§ **Excerpted text**
On 20 December 2011 the European Commission published three new draft Procurement Directives which will replace the existing public sector and utilities Directives and will introduce a new Directive covering the procurement of works and service concessions. This article highlights ten key areas of change raised by the draft public sector Directive.
On 20 December 2011 the European Commission published three new draft Procurement Directives which will replace the existing public sector and utilities Directives and introduce a new Directive covering the procurement of works and service concessions.
Please note that the proposals will be subject to further negotiations at EU level and so may well change. The planned date for implementation of the Directives is 30 June 2014.
Full details are available from the European Commission’s website.
This note is not intended to be an exhaustive analysis. It highlights ten key areas of change raised by the draft public sector Directive.
The current rules distinguish between Part A services which are subject to the full application of the procurement rules and Part B services which are only subject to limited technical and procedural requirements and which do not require the use of an OJEU contract notice. This distinction will be abolished.
With one key exception, all services will be subject to the full application of the procurement rules, including advertising in the OJEU and following one of the standard procurement procedures. This means that, for example, above threshold contracts for legal, recreational, hotel and restaurant services (currently Part B services) will be subject to the full rules.
There is one very important exception which is the introduction of a new regime applying to the procurement of social and health services and a limited number of other specified services.
A higher threshold of €500,000 will apply to these service contracts. The new rules will require contracting authorities to publish an OJEU contract notice for these contracts as well as a contract award notice on award. Detailed procedural requirements will, however, be limited to ensuring compliance with principles of transparency and equal treatment. There are not specified procedures or statutory time limits. There are some specific provisions relating to factors to be taken into account in the awarding of contracts such as quality, continuity and accessibility.
Contracting authorities which are not classified as central government bodies* will be able to publish annual notices for specified types of procurements and set their own procurement timetables. This means that where the conditions are satisfied there will be no need for a further contract specific OJEU notice.
These contracting authorities* will also be able to set the time limit for receipt of tenders by mutual agreement between the contracting authority and the selected tenderers.

§ **Supplied records**

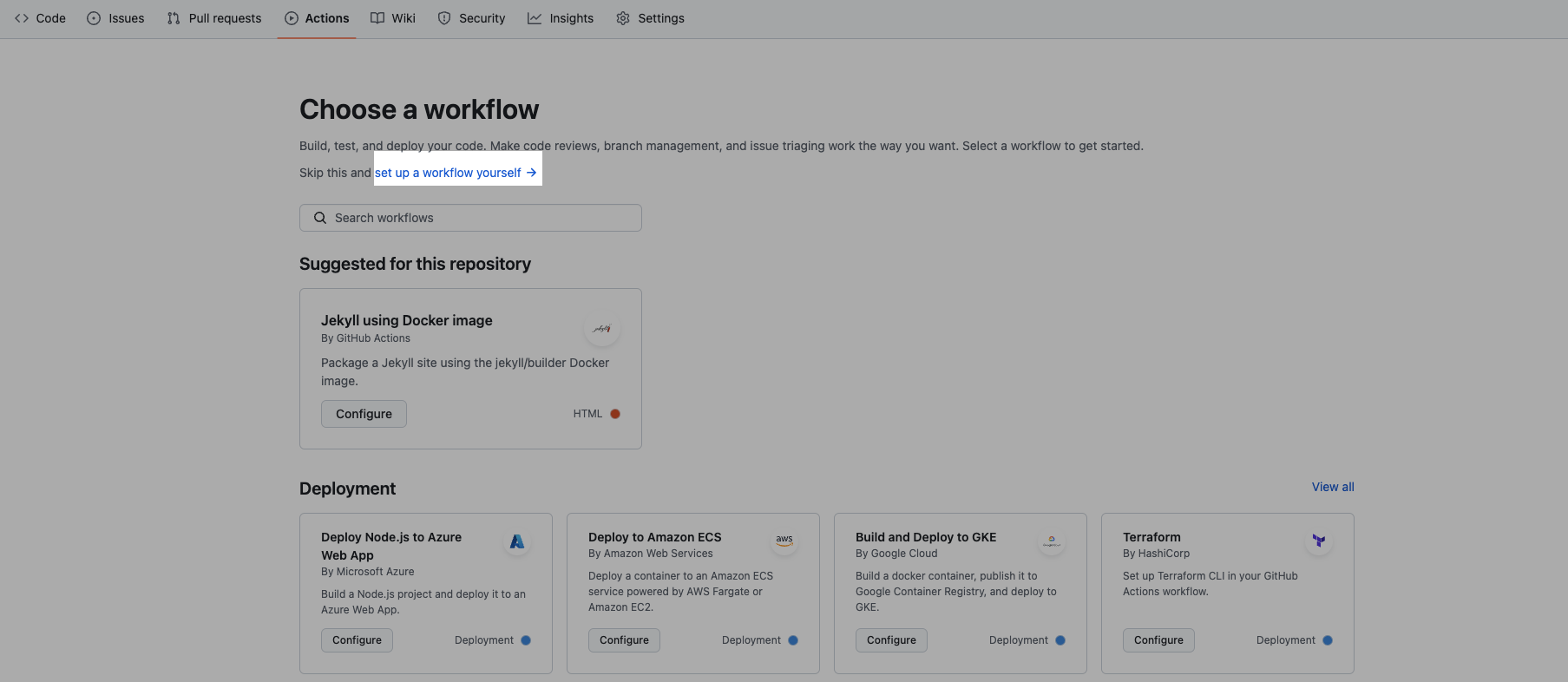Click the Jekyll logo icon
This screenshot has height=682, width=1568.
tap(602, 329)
---
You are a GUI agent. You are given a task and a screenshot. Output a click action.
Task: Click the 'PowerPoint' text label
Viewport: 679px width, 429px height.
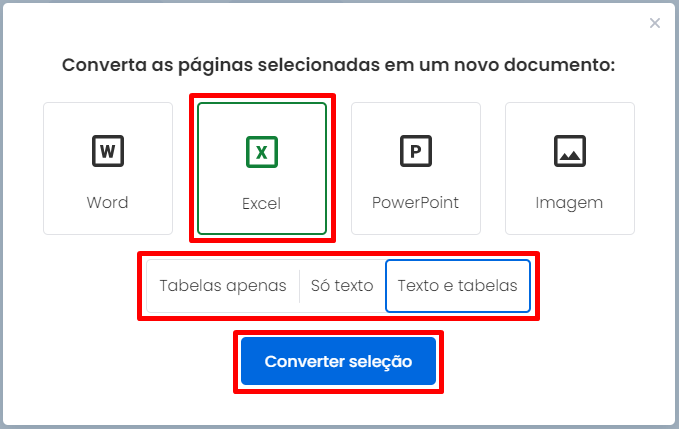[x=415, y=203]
==
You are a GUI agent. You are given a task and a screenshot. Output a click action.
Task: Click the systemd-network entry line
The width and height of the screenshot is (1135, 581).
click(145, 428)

§ **Task goal**
Answer these from the text on the draft EU procurement directives:
(a) What is the planned date for implementing the Directives?
(b) What threshold will apply to contracts under the new regime for social and health services?
(c) Which current Part B services are given as examples of contracts that will fall under the full rules?

§ **Completed exercise**
(a) 30 June 2014.
(b) €500,000.
(c) Legal, recreational, hotel and restaurant services.